Nice post. I live in delhi n been reading ur blog for quite some time no…, not much acquainted with gurgaon much as i’ve been there once or twice n just that. So nothing much to say about that. But would add that I like the way u approach thing..
Then why am i posting a comment is to know about the ORGANIC MARKET U fleetingly mentioned in this post…
I think you misunderstood. I didn’t mean organic in terms of organic produce. I meant markets that are natural and have sprung up on their own, like Munirka etc, not malls.
my grandparents used to live in what is old Gurgaon now. there was a time where there was NOTHING along the entire stretch of MG road except perhaps garden estate and we used to wonder how do people live there. at times if we were driving back post dinner – dad would keep his service revolver handy. my uncles who are now in Canada gasp every time i send them a pic of their gur-waala-gaaon. while i don’t care for the way the place has come up and am not too happy about the way things are in saddi dilli – gimme that over Bombay, Madras Bangalore any day… guess we seek comfort in familiar surroundings – warts be damned. it hit me as i was coming home after three gloomy days in Bombay – one of which had the blasts happening. as we came in to land – the lights looked so beautiful and welcoming. i was so glad to be home.
Oh yes, I love the landing in Delhi bit. Its so beautiful…
Funny. Came across this New York Times piece on Gurgaon just as I was done reading your post. Symbolic of so much that is both right and wrong with India.
mm, i read the article in the link… saw nothing but humour.. loved the way it is written.. y did it hit u so hard???
Are you from Gurgaon? Because if you are, you will realise that everything she said was nonsense. Things are only funny if there is a kernel of truth to them. Else its just false propaganda, even if it’s written in a humorous way. As a writer and as someone who lives in Gurgaon, I didn’t see humour or like the way it was written.
Attagirl!! Glad you’re making your peace with the city. I often hate it, but then I often hate my parents too. But they’re all mine mine mine!
Btw liar liar .. U have flogged ggn in so many posts.
Sure I have…. teething troubles. And also honesty. But eventually you have to make your peace with it.
Ache haan.. What’s zauq? How do u pronounce it? Like shauq?
Zauq is pronounced like Shauq. I’ve bunged in a wikipedia piece above.

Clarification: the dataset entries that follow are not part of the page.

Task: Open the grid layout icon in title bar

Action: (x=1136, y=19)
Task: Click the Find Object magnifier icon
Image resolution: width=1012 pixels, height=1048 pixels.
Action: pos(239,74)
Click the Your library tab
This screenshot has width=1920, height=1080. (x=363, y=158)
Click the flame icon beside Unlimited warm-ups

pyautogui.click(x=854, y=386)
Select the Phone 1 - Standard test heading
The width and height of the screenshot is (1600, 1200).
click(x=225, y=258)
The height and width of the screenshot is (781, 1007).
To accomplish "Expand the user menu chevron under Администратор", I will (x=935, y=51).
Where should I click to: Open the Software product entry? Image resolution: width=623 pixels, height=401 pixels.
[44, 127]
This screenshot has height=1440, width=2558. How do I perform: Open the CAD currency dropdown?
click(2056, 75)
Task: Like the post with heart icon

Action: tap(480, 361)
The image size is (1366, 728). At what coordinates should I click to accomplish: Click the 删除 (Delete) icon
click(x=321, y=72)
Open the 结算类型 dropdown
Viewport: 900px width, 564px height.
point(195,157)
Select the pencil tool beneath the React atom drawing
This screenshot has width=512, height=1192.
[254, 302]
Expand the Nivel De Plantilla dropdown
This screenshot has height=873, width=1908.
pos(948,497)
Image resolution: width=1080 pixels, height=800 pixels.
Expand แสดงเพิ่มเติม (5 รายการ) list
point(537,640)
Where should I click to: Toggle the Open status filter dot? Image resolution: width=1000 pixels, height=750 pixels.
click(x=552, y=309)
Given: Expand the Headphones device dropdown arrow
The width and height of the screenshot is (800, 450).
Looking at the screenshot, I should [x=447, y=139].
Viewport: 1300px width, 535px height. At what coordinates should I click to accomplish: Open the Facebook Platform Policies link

The first time I read Nirupama’s piece, I burst out laughing. Given my once-a-month visit to Gurgaon and the time I spend staying over with a friend in one of the typical apartment complexes, I thought a lot of it rang true. Clearly though it has hit a nerve with Gurgaon residents going by this post and some of the comments. The one part in your defensive retort that got my eyes rolling was the bit about not needing to know Marathi to land a job here. Presuming that you are alluding to Bombay I must point out that for all its pain value, the one thing that Bombay can boast about is being truly cosmopolitan, unlike any other city in India. Much as Gurgaon people love Gurgaon, you cannot give it attributes it really does not have! Especially by making a sly comparsion to a city that is in a very different league.
Yes, sarcastic posts are always funny when they’re at someone else’s expense. Never mind if there is only a kernel of truth while the rest is built up for the sake of finding something to say.
Perhaps you should roll your eyes at the taxi drivers from UP and Bihar who got beaten up – not so cosmopolitan a gesture, was that? It’s sad that people keeping harking to a Bombay that was, not the Mumbai that is. Sadly, there is so little left there to get on a high horse about. No?
A 20 year old business district can’t be compared to one of the oldest cities. But the least you can do, is give it its due – particularly if you too are availing of its hospitality once a month, presumably to earn your bread and butter.
Looks like MM is becoming loyal to the place. You actually defended it when someone pointed out the negatives(though they don’t really exist). 🙂
🙂 I’m loyal like that. I HATE people who will live in a place, make their money off it, and still bitch about it. Don’t like it, get out.